Wonder Woman and her Greek heritage.

Whether religious or not, there is something about the Gods from Greek mythology that stay in our minds and their tales are still enjoyed by many around the world. From the opera, ‘Orpheus in the Underworld’ to the Disney animated film of ‘Hercules’ to ‘Clash of the Titans’ and the adventures of Percy Jackson, there is something magical and entrancing about the Greek Gods governed by Lord Zeus as they all live atop Mount Olympus. This is the reason why Perez’s vision of his Wonder Woman is perceived as her greatest incarnation. It is wonderful that the first twenty-four issues plus the first annual are now released in this sumptuous volume. Not only does it celebrate Wonder Woman, but also her Greek origins, the Gods and the Amazons. It is a truly amazing and epic piece of work. Before I say any more about Perez’s 1987 vision of Wonder Woman, let’s look over her history.

Out of the DC Trinity, Wonder Woman is the one who has gone through the most transitions since her creation in 1941 by William Moulton Marston, a man who believed the world would be a better place if ruled by women. Moulton Marston was fascinated with the suffragette, Emmaline Pankhurst and used Wonder Woman to show there was more to women than good looks. They too could be strong, could be warriors and that they had a significant role to play in the current crisis that gripped the world.

In the forties, Diana, Princess of the Amazons pitted her wits against the Nazi’s and other foreign enemies who were currently threatening the world. What they also did was to highlight the huge role of women who had stepped up to the plate during WWII with all the men fighting on foreign soil.

Another milestone came at the latter part of the 60’s when Diana forsook her Amazonian powers and went out in to Man’s world as a mortal. Under the guidance of I Ching, Diana, (looking remarkably like Diana Rigg’s character Mrs. Emma Peel from the 1960’s TV classic, ‘The Avengers’), set out to bring justice to the little people of that time, notably women.

During her time as a mortal, between the late sixties, early seventies, Diana dealt with different feminist issues, notably one where she dealt with a rogue department store manager who underpaid his female workers. This led an image of Wonder Woman being used on the front cover of ‘Ms’ magazine in 1972. The shout line claimed ‘Wonder Woman for President’!

Wonder Woman seemed to coast for most of the 70s/80s and if you read any of these comics, you would be allowed the mistake of thinking Wonder Woman as an American, which she is in fact, not! The Amazons made a few appearances, but the ethos of her origins, her entire Greek ancestry had been lost as the DC of the time required one issue length stories that had no room for expansion or indeed a supporting cast involving either Amazons or Greek Gods.

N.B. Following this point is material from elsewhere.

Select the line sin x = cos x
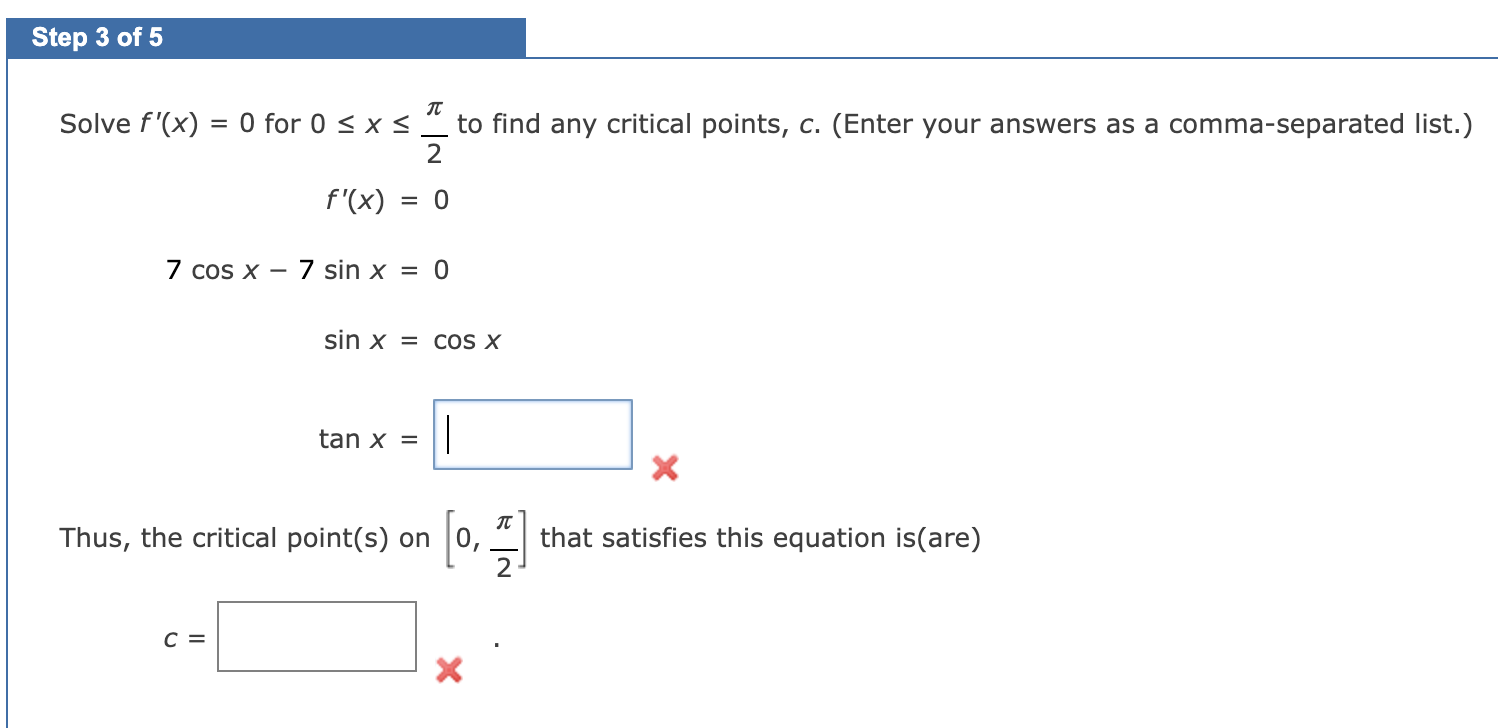Viewport: 1498px width, 728px height. (x=413, y=339)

Enter, Mr. George Perez. I have waxed lyrical about this man and make no apologies for doing so again now. During the ‘Crisis on Infinite Earths’ saga, the Wonder Woman of Earth One was sent back in time, back to the point where she had not existed. Without a Wonder Woman, a new hero could be created out of the ashes of the one who had, in Perez’s words, ‘been effectively cancelled out’. New paths and directions beckoned. Perez had his own ideas as to what he wanted from this title.

Having been inspired through a Teen Titans story written by Marv Wolfman, Perez was able to draw his version of Paradise Island, later to become better known as Themyscira. Perez was better known as an artist than a writer, and so started the series under the guidance of Greg Potter who also believed that Diana needed to be grounded back in her roots amongst the Greek Gods, her homeland and with her Amazonian sisters. It is this translation which brought a huge new audience to this re-launch and is why it is considered such a classic despite only being originally released in 1987.

Under the helm of Perez and Potter (with the inestimable Len Wein helping out), Wonder Woman went back to her roots. Here were all the Gods in their Immortal glory, bickering amongst themselves and playing with the human race as though they were Chess pieces, easily manipulated for the Gods’ own pleasure. Diana was once more the Greek Amazonian princess Moulton Marston had imagined her to be. Perez even reminded readers that Greek was the princess' native language!

Her adversaries surfaced from the depths of Greek mythology. Wonder Woman’s first adversary in this new series was Ares, God of War who despised the Amazons that had been created by Artemis and Athena. She battled Ares’ sons, Deimos and Phobos as well as Circe and monsters entrenched in Greek myth: Echidna, the Chimera and the Minotaur. Here was Diana, Princess of the Amazon’s embedded in her roots - and it was breath-taking. With Perez’s powerful and evocative artwork, the details of Olympus and Themyscira leapt off the page, making Wonder Woman much more than a hero who fought the bad guys. She was Greek, an Amazon princess, a warrior and as she discovered Man’s world, an innocent abroad. Reclaiming her ancestry was a brilliant move and hailed a new milestone for Wonder Woman.

Wonder Woman Omnibus by George Perez is on sale now. All Wonder Woman covers shown here are by George Perez and are included in the omnibus.